Ihre Aufgaben.
[A] Beantworten Sie anhand des Seitenauszugs zur Suizidprävention die folgenden Fragen:
(i) In welchem Monat und Jahr arbeitete der Beirat für psychische Gesundheit die nationale Strategie aus?
(ii) Welches Beispiel wird in Klammern zur „Verfügbarkeit der Mittel“ genannt?
(iii) Welcher Bericht wird zum sozialen Stress in der Schule angeführt?
[B] Führen Sie den Seitenauszug zur Suizidprävention im Anschluss an seinen letzten Satz weiter.

Gesellschaft: Modelllerneffekt ,gesellschaftliche und historische Faktoren,

Medien (Werther Effekt), Verfügbarkeit der Mittel (z.B. Waffen)



Fragen 8 und 9:

Der in meinem Ressort etablierte Beirat für psychische Gesundheit arbeitete  im November 2009 eine nationale Strategie zur psychischen Gesundheit aus, welche auf der Homepage des BMG veröffentlicht ist.

http://www.bmg.gv.at/cms/site/attachments/9/1/4/CH0961/CMS1262851509545/nationale_strategie_zur_psychischen_gesundheit_-_fuer_homepage-veroeffentlichung.pdf

 

Vor allem die Punkte „2. Geeignete Angebote für vulnerable Lebensphasen fördern“

und „3. Psychische Gesundheitsprobleme und Suizid verhüten“ behandeln die

angesprochene Problematik.

Darin sind zentrale Aspekte einer Strategie dargestellt, die in einem nächsten Schritt konkretisiert werden sollen:

Generalprävention

Die Summe verschiedener Risikofaktoren z.B. extrem hohe Leistungsanforderungen, sich auflösende Familienstrukturen (working, poor, single-parent families etc.), die damit verbundenen Erziehungsdefizite sowie fehlende Resilienzfaktoren und sozialer Stress in der Schule (Mobbing, Gewalt; siehe UNICEF Innocenti Research Report 7 / 2007) zusätzlich zu persönlichen/familiären Faktoren (s.o.) machen das Risiko der Suizidalitätsentstehung aus. Maßnahmen zur Verbesserung der Kinderbetreuung/Elternschaft, Verbesserung des Schulklimas insbesondere Konfliktmanagement und zur Mobbingprävention sind dringend nötig.

Daten zur Prüfung.

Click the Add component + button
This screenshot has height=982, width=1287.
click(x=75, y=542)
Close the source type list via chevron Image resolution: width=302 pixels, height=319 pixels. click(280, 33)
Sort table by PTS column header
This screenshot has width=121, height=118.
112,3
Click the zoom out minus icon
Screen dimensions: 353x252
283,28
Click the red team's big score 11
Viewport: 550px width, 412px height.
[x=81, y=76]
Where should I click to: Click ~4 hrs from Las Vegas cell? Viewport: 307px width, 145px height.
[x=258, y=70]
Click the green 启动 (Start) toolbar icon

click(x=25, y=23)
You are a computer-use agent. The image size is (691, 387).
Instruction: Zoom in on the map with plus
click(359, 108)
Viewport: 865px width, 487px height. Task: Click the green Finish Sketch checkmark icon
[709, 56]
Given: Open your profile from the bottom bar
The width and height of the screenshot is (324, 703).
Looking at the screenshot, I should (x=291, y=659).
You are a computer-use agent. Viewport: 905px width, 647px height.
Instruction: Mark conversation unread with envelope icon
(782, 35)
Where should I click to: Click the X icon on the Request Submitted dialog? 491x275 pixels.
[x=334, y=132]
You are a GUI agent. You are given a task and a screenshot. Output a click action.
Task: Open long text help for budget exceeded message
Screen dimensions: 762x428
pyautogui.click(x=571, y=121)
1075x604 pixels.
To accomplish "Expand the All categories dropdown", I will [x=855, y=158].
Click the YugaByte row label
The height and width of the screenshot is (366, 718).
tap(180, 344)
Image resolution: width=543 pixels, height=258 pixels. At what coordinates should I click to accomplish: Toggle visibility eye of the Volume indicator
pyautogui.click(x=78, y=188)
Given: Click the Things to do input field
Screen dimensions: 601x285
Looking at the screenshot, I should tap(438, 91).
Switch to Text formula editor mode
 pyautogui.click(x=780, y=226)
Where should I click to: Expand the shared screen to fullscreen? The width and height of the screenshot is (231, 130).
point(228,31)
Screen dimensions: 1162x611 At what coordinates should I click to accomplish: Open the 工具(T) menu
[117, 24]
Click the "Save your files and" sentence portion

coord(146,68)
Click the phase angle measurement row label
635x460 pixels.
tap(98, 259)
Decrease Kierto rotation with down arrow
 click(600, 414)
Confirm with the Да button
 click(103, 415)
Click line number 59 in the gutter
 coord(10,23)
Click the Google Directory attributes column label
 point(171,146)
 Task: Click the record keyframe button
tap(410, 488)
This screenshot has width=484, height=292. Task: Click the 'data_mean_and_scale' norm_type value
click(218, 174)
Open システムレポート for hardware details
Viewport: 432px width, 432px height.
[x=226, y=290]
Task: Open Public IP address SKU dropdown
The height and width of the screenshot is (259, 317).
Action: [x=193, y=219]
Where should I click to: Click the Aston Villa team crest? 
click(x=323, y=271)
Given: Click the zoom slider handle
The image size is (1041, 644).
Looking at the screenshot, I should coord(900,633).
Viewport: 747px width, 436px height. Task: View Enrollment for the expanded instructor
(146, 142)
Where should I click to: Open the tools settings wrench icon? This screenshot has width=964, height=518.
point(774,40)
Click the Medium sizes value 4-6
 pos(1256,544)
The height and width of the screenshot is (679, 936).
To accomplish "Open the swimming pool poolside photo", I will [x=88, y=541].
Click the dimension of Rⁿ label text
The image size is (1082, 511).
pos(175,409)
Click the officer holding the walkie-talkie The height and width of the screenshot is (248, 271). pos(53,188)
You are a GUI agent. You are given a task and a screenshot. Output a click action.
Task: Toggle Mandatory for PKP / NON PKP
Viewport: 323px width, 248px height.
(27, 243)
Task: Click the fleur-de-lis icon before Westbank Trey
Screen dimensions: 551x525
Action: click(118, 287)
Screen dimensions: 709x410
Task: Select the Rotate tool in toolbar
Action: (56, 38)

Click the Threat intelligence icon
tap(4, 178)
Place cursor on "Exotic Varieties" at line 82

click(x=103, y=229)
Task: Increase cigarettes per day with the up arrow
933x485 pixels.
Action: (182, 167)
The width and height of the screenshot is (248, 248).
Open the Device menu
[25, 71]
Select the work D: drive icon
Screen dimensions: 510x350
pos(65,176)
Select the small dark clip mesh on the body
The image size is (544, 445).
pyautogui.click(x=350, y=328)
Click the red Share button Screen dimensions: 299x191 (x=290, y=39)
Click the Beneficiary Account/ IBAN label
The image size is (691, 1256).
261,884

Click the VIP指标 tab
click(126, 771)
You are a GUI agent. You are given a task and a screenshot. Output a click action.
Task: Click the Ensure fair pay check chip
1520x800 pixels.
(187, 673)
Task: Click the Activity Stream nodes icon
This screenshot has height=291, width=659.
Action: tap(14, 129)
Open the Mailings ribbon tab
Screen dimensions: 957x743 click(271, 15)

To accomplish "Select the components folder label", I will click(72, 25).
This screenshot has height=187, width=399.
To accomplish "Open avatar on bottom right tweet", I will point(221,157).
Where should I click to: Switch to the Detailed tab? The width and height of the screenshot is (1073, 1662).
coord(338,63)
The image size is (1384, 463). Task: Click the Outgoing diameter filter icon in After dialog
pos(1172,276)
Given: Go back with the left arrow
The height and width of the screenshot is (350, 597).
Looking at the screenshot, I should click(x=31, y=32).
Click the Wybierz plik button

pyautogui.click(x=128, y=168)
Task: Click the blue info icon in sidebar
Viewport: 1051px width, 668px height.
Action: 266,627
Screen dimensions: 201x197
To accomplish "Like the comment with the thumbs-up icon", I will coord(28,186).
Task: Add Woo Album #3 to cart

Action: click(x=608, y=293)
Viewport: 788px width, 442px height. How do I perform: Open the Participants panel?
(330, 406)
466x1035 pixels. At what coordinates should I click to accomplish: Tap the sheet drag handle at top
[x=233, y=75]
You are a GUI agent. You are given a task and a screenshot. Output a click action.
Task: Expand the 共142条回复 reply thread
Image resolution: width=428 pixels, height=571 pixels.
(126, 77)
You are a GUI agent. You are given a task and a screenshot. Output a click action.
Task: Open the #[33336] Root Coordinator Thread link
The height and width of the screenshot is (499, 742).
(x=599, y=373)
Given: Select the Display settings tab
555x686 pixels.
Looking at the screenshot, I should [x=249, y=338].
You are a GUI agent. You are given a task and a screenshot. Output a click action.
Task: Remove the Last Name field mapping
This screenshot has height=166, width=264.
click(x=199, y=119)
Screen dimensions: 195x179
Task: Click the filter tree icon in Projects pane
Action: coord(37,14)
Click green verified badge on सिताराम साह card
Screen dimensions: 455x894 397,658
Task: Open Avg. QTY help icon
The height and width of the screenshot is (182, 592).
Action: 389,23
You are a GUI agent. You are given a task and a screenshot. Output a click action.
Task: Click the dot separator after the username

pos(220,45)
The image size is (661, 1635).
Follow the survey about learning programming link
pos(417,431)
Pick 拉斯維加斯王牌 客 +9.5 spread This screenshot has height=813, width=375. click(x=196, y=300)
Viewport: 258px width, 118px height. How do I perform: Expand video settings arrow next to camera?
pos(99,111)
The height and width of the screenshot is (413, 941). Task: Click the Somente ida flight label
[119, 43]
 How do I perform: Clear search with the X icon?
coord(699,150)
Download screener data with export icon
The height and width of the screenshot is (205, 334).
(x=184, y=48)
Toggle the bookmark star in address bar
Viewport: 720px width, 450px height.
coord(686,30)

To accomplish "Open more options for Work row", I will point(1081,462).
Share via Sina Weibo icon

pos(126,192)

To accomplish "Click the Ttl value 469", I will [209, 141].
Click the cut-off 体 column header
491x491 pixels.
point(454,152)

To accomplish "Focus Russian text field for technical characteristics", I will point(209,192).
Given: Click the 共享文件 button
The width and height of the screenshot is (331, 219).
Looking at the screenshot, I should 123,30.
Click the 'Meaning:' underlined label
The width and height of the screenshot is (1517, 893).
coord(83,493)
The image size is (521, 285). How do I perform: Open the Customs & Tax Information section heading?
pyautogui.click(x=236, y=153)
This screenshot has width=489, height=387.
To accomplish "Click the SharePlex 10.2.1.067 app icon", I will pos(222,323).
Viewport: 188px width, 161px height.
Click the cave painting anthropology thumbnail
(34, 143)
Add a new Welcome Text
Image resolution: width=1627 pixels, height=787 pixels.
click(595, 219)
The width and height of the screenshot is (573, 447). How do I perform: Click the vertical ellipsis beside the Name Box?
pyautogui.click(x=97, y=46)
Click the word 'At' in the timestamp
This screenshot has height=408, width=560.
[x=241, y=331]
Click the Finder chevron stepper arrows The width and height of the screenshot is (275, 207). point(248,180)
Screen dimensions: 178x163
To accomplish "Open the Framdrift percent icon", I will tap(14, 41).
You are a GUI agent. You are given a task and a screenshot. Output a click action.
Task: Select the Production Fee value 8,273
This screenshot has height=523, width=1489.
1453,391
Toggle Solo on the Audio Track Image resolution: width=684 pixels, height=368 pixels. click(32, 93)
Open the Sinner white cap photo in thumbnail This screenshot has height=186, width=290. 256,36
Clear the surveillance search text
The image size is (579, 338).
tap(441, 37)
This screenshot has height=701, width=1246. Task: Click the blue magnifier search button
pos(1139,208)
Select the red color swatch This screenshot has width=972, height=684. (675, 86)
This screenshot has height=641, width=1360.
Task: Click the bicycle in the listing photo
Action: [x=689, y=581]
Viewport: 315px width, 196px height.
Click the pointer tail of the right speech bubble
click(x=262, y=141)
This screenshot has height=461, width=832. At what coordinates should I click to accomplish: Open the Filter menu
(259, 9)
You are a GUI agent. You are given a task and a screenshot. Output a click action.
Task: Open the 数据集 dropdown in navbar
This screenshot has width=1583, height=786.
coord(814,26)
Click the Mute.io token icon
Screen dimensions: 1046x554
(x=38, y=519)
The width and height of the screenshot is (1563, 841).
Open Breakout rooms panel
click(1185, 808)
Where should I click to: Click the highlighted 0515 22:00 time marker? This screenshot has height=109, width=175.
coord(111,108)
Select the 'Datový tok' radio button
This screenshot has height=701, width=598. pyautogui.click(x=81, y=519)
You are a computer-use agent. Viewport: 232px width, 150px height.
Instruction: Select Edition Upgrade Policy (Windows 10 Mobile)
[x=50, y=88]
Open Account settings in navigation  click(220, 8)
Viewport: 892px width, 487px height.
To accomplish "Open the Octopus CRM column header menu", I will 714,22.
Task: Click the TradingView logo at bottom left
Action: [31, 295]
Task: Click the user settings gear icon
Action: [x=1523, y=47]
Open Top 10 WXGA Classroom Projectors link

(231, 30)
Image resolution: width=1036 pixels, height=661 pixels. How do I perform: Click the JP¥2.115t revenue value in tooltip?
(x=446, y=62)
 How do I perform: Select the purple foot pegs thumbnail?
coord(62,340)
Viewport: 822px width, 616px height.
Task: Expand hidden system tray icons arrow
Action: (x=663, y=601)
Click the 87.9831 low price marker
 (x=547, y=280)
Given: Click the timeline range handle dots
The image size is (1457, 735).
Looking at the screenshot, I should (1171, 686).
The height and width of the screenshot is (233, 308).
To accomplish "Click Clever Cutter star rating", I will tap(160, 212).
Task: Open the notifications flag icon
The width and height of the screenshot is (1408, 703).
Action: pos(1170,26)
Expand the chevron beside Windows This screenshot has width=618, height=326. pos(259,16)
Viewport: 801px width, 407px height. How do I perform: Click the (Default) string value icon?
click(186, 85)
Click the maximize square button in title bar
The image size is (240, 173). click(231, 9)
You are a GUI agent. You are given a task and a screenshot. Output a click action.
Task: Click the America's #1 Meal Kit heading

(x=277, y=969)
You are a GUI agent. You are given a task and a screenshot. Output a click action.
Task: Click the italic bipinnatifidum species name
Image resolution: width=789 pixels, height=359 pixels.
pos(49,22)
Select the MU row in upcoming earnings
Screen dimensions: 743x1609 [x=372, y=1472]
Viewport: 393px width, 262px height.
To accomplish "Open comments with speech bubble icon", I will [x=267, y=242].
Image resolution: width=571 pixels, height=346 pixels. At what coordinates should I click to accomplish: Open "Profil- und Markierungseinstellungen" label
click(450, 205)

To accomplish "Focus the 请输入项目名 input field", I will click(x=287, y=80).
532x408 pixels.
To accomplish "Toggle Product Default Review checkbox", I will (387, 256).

Antworten nach Nummer.
[A]
(i) Im November 2009.
(ii) Waffen.
(iii) Der UNICEF Innocenti Research Report 7 / 2007.

[B]
Spezialprävention

Im Sinne der Suizidprävention bei Kindern- und Jugendlichen gilt es psychische Erkrankungen, allen voran Depression und Suchterkrankungen, frühzeitig zu erkennen und geeignete Behandlungsmöglichkeiten niederschwellig anzubieten. Eine große Herausforderung stellen dabei die männlichen Jugendlichen dar, welche im Vergleich zu den Mädchen eine um das 5-fach erhöhte Suizidhäufigkeit aufweisen und nur in den seltensten Fällen psychiatrisch vorbehandelt wurden. Im Vergleich zu den Mädchen mit selbstverletzendem Verhalten, die sehr rasch an Facheinrichtungen überwiesen werden, gelingt es weniger gut jungen Männern in Lebenskrisen gerecht zu werden und ihnen gegenüber eine Empfehlung zur Diagnostik und Therapie auszusprechen. Diese Verteilung zeigt sich in allen Ländern, die in der OECD Studie erfasst wurden.

Spezielle Präventionsprogramme sollen für Kinder- und Jugendliche angeboten werden, in deren Familie eine nahe Bezugsperson von Suizid betroffen ist, da nach dem Vorliegen einer psychiatrischen Erkrankung der Modelllerneffekt der zweitgrößte Risikofaktor ist.


 

Kriseninterventionszentren für Kinder und Jugendliche in Lebenskrisen sollen ein niederschwelliges Angebot mit flexiblen, an die Jugendlichen angepassten Öffnungszeiten bieten. Im Rahmen von Schülersuiziden sollen  in Schulen Interventionen stattfinden, die verhindern, dass Folgesuizide und Selbstmordversuche stattfinden. Auch sollte eine konsequente Strategie bezüglich der Medienberichterstattung verfolgt werden, nämlich nicht über Schülersuizide in den Medien zu berichten. Diese Strategie zeigte großen Erfolg bei der Prävention von U-Bahn Suiziden in Wien.

 

Ein weiteres diesbezügliches Projekt in meinem Ressort ist der von mir gestartete „Kindergesundheitsdialog 2010“. In einer darin etablierten Arbeitsgruppe ist die Erarbeitung von Strategien im Umgang mit Kindern und Jugendlichen mit Defiziten im psychosozialen Bereich Mittelpunkt der Überlegungen.

 

 

Frage 10:

In Tirol läuft seit 01.01.2009 das FB7 EU-Projekt „Saving and Empowering Young Lifes in Europe” (SEYLE). Im Rahmen dieses Programms  werden 4 verschiedene Präventionsstrategien bei Jugendlichen in der Altersgruppe von 14-17 Jahren in Mittelschulen untersucht. Im Rahmen dieser Studie werden auch 3 große Erhebungen durchgeführt, die verschiedenste Aspekte des Lebens Jugendlicher dieser Altersgruppe erheben. Ziel soll sein,  eine kulturspezifische Strategie bei der Prävention Selbstschädigenden Verhaltens bzw. Hochrisikoverhaltens anbieten zu können.

 

Auf EU bzw. WHO Ebene wird  die Suizidproblematik  in diversen Fachgremien laufend thematisiert.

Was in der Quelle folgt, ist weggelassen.